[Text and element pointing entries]
╔══
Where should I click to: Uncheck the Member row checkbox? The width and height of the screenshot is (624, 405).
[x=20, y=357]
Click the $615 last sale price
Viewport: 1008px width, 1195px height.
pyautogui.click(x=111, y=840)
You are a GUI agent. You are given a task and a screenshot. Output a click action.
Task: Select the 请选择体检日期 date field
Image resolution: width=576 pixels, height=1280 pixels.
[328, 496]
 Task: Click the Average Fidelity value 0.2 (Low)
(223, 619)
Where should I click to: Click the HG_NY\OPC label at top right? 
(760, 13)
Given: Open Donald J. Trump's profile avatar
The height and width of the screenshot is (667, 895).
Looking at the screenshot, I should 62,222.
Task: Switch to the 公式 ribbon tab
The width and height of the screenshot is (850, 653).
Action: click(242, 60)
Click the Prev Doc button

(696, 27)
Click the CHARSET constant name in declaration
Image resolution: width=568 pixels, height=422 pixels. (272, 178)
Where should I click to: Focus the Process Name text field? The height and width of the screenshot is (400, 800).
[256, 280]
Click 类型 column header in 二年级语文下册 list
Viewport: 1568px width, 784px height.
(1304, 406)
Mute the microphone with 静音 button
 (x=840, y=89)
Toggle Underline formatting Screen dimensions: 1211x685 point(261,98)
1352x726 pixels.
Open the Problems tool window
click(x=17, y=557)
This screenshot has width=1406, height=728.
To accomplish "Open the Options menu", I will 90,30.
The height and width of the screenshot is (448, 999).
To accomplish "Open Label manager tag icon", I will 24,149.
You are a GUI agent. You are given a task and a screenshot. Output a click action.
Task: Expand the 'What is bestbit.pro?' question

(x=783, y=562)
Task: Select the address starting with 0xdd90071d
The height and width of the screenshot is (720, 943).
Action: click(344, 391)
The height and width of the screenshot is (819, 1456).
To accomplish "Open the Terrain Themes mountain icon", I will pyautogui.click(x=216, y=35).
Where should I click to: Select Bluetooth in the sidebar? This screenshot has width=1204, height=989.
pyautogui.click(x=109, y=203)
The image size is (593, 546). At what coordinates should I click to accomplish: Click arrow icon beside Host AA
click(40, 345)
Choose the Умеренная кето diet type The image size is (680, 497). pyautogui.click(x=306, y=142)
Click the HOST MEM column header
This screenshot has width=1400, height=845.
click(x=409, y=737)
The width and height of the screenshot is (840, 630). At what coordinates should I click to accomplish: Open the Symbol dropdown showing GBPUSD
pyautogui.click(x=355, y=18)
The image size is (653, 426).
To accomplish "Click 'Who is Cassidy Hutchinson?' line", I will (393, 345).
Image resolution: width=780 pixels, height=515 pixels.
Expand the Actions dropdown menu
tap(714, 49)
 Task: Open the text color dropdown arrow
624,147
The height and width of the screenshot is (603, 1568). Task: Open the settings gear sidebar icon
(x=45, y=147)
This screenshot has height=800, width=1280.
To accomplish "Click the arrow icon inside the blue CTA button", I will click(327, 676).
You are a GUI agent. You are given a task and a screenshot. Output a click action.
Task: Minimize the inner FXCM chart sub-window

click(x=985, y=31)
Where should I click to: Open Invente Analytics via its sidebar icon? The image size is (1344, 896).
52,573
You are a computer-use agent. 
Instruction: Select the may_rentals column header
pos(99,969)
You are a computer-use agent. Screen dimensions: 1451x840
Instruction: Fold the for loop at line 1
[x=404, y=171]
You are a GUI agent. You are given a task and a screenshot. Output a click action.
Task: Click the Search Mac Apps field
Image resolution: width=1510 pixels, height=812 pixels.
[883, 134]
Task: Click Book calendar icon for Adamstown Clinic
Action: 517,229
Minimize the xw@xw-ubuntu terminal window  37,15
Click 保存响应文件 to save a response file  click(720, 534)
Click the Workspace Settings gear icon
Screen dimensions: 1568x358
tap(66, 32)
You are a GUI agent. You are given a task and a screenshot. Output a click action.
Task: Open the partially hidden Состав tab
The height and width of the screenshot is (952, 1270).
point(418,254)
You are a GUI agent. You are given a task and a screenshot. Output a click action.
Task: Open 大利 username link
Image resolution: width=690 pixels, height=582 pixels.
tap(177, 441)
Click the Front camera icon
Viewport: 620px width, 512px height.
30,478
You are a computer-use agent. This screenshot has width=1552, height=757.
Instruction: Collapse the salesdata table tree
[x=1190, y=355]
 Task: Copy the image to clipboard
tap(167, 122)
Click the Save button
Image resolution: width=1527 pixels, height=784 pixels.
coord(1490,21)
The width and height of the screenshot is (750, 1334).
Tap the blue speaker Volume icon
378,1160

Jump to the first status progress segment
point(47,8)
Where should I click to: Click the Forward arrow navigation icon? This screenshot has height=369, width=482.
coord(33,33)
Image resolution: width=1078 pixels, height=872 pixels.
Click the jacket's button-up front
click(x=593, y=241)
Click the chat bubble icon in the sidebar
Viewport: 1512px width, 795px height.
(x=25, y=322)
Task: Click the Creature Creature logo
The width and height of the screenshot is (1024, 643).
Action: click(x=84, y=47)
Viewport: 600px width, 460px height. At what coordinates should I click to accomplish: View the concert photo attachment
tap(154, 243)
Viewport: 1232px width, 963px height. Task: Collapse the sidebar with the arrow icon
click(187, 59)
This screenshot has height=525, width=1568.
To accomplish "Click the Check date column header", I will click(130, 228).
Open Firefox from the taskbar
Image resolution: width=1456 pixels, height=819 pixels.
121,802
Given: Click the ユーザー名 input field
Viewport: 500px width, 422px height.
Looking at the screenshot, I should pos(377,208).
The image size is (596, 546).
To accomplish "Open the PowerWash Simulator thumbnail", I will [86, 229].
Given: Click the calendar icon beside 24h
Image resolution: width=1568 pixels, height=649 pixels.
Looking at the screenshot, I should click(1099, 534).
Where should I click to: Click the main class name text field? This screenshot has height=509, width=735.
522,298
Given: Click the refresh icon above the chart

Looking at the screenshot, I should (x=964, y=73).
╚══
#### STATED GOAL:
Copy every one of the entries above line for line, changing nothing.

#### SOLUTION BELOW:
Where should I click to: Uncheck the Member row checkbox? The width and height of the screenshot is (624, 405).
[x=20, y=357]
Click the $615 last sale price
Viewport: 1008px width, 1195px height.
pyautogui.click(x=111, y=840)
You are a GUI agent. You are given a task and a screenshot. Output a click action.
Task: Select the 请选择体检日期 date field
Image resolution: width=576 pixels, height=1280 pixels.
[328, 496]
 Task: Click the Average Fidelity value 0.2 (Low)
(223, 619)
Where should I click to: Click the HG_NY\OPC label at top right? 
(760, 13)
Given: Open Donald J. Trump's profile avatar
The height and width of the screenshot is (667, 895).
Looking at the screenshot, I should 62,222.
Task: Switch to the 公式 ribbon tab
The width and height of the screenshot is (850, 653).
Action: click(242, 60)
Click the Prev Doc button

(696, 27)
Click the CHARSET constant name in declaration
Image resolution: width=568 pixels, height=422 pixels. (272, 178)
Where should I click to: Focus the Process Name text field? The height and width of the screenshot is (400, 800).
[256, 280]
Click 类型 column header in 二年级语文下册 list
Viewport: 1568px width, 784px height.
(1304, 406)
Mute the microphone with 静音 button
 (x=840, y=89)
Toggle Underline formatting Screen dimensions: 1211x685 point(261,98)
1352x726 pixels.
Open the Problems tool window
click(x=17, y=557)
This screenshot has width=1406, height=728.
To accomplish "Open the Options menu", I will 90,30.
The height and width of the screenshot is (448, 999).
To accomplish "Open Label manager tag icon", I will 24,149.
You are a GUI agent. You are given a task and a screenshot. Output a click action.
Task: Expand the 'What is bestbit.pro?' question

(x=783, y=562)
Task: Select the address starting with 0xdd90071d
The height and width of the screenshot is (720, 943).
Action: click(344, 391)
The height and width of the screenshot is (819, 1456).
To accomplish "Open the Terrain Themes mountain icon", I will pyautogui.click(x=216, y=35).
Where should I click to: Select Bluetooth in the sidebar? This screenshot has width=1204, height=989.
pyautogui.click(x=109, y=203)
The image size is (593, 546). At what coordinates should I click to accomplish: Click arrow icon beside Host AA
click(40, 345)
Choose the Умеренная кето diet type The image size is (680, 497). pyautogui.click(x=306, y=142)
Click the HOST MEM column header
This screenshot has width=1400, height=845.
click(x=409, y=737)
The width and height of the screenshot is (840, 630). At what coordinates should I click to accomplish: Open the Symbol dropdown showing GBPUSD
pyautogui.click(x=355, y=18)
The image size is (653, 426).
To accomplish "Click 'Who is Cassidy Hutchinson?' line", I will (393, 345).
Image resolution: width=780 pixels, height=515 pixels.
Expand the Actions dropdown menu
tap(714, 49)
 Task: Open the text color dropdown arrow
624,147
The height and width of the screenshot is (603, 1568). Task: Open the settings gear sidebar icon
(x=45, y=147)
This screenshot has height=800, width=1280.
To accomplish "Click the arrow icon inside the blue CTA button", I will click(327, 676).
You are a GUI agent. You are given a task and a screenshot. Output a click action.
Task: Minimize the inner FXCM chart sub-window

click(x=985, y=31)
Where should I click to: Open Invente Analytics via its sidebar icon? The image size is (1344, 896).
52,573
You are a computer-use agent. 
Instruction: Select the may_rentals column header
pos(99,969)
You are a computer-use agent. Screen dimensions: 1451x840
Instruction: Fold the for loop at line 1
[x=404, y=171]
You are a GUI agent. You are given a task and a screenshot. Output a click action.
Task: Click the Search Mac Apps field
Image resolution: width=1510 pixels, height=812 pixels.
[883, 134]
Task: Click Book calendar icon for Adamstown Clinic
Action: 517,229
Minimize the xw@xw-ubuntu terminal window  37,15
Click 保存响应文件 to save a response file  click(720, 534)
Click the Workspace Settings gear icon
Screen dimensions: 1568x358
tap(66, 32)
You are a GUI agent. You are given a task and a screenshot. Output a click action.
Task: Open the partially hidden Состав tab
The height and width of the screenshot is (952, 1270).
point(418,254)
You are a GUI agent. You are given a task and a screenshot. Output a click action.
Task: Open 大利 username link
Image resolution: width=690 pixels, height=582 pixels.
tap(177, 441)
Click the Front camera icon
Viewport: 620px width, 512px height.
30,478
You are a computer-use agent. This screenshot has width=1552, height=757.
Instruction: Collapse the salesdata table tree
[x=1190, y=355]
 Task: Copy the image to clipboard
tap(167, 122)
Click the Save button
Image resolution: width=1527 pixels, height=784 pixels.
coord(1490,21)
The width and height of the screenshot is (750, 1334).
Tap the blue speaker Volume icon
378,1160

Jump to the first status progress segment
point(47,8)
Where should I click to: Click the Forward arrow navigation icon? This screenshot has height=369, width=482.
coord(33,33)
Image resolution: width=1078 pixels, height=872 pixels.
Click the jacket's button-up front
click(x=593, y=241)
Click the chat bubble icon in the sidebar
Viewport: 1512px width, 795px height.
(x=25, y=322)
Task: Click the Creature Creature logo
The width and height of the screenshot is (1024, 643).
Action: click(x=84, y=47)
Viewport: 600px width, 460px height. At what coordinates should I click to accomplish: View the concert photo attachment
tap(154, 243)
Viewport: 1232px width, 963px height. Task: Collapse the sidebar with the arrow icon
click(187, 59)
This screenshot has height=525, width=1568.
To accomplish "Click the Check date column header", I will click(130, 228).
Open Firefox from the taskbar
Image resolution: width=1456 pixels, height=819 pixels.
121,802
Given: Click the ユーザー名 input field
Viewport: 500px width, 422px height.
Looking at the screenshot, I should pos(377,208).
The image size is (596, 546).
To accomplish "Open the PowerWash Simulator thumbnail", I will [86, 229].
Given: Click the calendar icon beside 24h
Image resolution: width=1568 pixels, height=649 pixels.
Looking at the screenshot, I should click(1099, 534).
Where should I click to: Click the main class name text field? This screenshot has height=509, width=735.
522,298
Given: Click the refresh icon above the chart

Looking at the screenshot, I should (x=964, y=73).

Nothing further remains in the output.